PRESCOTT – Yavapai County Superior Court Judge Janis Sterling on Monday ordered the release of Cindy Hardy, the Prescott Valley woman facing a second-degree murder charge over the death of her infant son, from the Yavapai County Jail.
Sterling said that Hardy, who is seven months pregnant, will go to pretrial services and that she will be subject to random drug testing.
The grand jury indicted the 22-year-old Hardy on charges including second-degree murder, child abuse and possession and use of marijuana. Her husband, Gregory Justin Hardy, 22, also faces the same charges.
The charges all stem from the death of their 7-month-old baby. In June 2002, the Hardys reportedly called 911 and told the dispatcher that their son was not breathing and that blood was running out of his nose. Officials took Caylob G. Hardy to Yavapai Regional Medical Center, where doctors later pronounced him dead.
Authorities perceived the death of the child suspicious and investigated the incident for two months before bringing charges.

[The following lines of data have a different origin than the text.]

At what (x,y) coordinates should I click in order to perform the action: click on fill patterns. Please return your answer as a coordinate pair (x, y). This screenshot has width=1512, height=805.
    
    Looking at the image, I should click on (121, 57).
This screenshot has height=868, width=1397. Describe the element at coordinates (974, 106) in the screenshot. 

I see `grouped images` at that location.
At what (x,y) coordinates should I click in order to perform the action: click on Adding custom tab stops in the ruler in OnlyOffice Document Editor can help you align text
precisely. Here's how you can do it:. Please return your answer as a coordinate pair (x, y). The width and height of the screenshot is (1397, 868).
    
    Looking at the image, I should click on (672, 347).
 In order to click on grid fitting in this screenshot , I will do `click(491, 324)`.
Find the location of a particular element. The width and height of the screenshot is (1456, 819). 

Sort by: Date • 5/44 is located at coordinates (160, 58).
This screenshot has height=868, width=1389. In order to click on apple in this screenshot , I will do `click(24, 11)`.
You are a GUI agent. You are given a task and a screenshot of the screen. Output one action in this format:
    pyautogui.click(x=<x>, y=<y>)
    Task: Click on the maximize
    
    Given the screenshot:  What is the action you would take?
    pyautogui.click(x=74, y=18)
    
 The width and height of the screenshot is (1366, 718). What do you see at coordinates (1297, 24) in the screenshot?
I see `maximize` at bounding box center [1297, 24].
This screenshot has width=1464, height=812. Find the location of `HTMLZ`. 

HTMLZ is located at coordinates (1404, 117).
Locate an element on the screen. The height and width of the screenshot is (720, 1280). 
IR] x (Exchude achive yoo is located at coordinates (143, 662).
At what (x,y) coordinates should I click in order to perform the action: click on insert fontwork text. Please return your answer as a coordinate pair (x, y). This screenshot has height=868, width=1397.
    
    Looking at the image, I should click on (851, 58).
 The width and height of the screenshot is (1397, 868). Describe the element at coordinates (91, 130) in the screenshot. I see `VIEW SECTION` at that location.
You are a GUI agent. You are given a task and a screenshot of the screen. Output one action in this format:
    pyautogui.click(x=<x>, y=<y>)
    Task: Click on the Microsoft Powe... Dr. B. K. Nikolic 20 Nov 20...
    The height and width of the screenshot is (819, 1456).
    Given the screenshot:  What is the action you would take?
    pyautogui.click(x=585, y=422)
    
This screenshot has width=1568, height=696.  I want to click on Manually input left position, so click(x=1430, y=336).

Yavapai County Medical Examiner Philip Keen conducted an autopsy and, after initial results were inconclusive, further testing revealed that the infant died because someone had laid on him and smothered him.
During Monday's proceeding, Cindy Hardy's attorney, Chester Lockwood, said that Yavapai County Attorney Sheila Polk didn't object to the defendant's release from jail.
"Her (Hardy's) major concern is the safety and health of the child," he said, adding that he still believes that the court should sever his client's case from her husband's.
"There is no connection between accidental death and
any conduct of my client," he said.
Previously, Lockwood filed a motion to sever his client's case from her husband's. He argued that trying the two cases together would create a "rub-off effect."
The evidence that the state plans to present to the jury "is clearly and absolutely prejudicial against my client," he said.
"There is a significant disparity in the amount of evidence against these two people," he added. "This is politically motivated prosecution."
During Monday's proceeding, Polk said that Lockwood injected personal attacks against her during his previous arguments.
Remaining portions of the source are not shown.